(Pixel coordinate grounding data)
┌────────

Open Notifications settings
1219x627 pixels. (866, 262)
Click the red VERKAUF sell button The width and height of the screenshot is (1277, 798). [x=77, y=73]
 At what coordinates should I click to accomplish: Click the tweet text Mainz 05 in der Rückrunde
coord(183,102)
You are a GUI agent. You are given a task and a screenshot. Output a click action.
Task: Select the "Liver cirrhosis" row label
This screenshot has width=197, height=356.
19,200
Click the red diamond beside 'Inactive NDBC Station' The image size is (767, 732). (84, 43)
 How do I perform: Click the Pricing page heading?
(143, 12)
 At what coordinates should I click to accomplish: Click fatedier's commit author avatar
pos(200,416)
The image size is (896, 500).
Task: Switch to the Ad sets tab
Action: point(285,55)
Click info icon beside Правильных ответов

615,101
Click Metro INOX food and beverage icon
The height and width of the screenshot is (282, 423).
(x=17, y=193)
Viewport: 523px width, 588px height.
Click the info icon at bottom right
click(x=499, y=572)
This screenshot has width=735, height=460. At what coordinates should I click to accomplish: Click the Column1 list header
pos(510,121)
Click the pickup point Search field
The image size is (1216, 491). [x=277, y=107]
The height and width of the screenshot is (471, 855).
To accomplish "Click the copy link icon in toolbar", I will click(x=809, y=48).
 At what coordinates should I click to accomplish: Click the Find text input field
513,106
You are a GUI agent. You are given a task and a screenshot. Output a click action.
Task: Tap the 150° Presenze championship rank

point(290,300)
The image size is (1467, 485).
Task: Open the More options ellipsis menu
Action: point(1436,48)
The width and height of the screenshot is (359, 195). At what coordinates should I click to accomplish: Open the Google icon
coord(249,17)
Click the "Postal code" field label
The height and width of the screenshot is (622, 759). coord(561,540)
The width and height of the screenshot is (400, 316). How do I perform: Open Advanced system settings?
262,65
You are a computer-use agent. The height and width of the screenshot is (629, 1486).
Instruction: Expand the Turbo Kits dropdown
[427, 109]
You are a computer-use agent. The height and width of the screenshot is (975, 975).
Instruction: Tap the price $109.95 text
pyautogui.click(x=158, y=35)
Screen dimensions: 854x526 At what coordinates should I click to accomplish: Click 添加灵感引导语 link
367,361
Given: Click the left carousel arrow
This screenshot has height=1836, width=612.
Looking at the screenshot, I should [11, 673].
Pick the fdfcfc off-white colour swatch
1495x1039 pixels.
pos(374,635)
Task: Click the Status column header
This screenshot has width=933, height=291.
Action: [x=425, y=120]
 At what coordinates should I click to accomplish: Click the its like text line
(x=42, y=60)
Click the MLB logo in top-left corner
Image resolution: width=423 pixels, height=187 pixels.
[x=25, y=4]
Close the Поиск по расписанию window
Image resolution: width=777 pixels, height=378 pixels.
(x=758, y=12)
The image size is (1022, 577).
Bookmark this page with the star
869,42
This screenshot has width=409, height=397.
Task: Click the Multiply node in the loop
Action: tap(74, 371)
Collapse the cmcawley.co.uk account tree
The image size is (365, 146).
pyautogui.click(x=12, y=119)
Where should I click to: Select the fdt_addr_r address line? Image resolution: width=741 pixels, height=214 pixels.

└────────

> _Task item_:
What is the number of lines in the data above that include the word "agent"? Answer with that number only.

> _Solution_:
4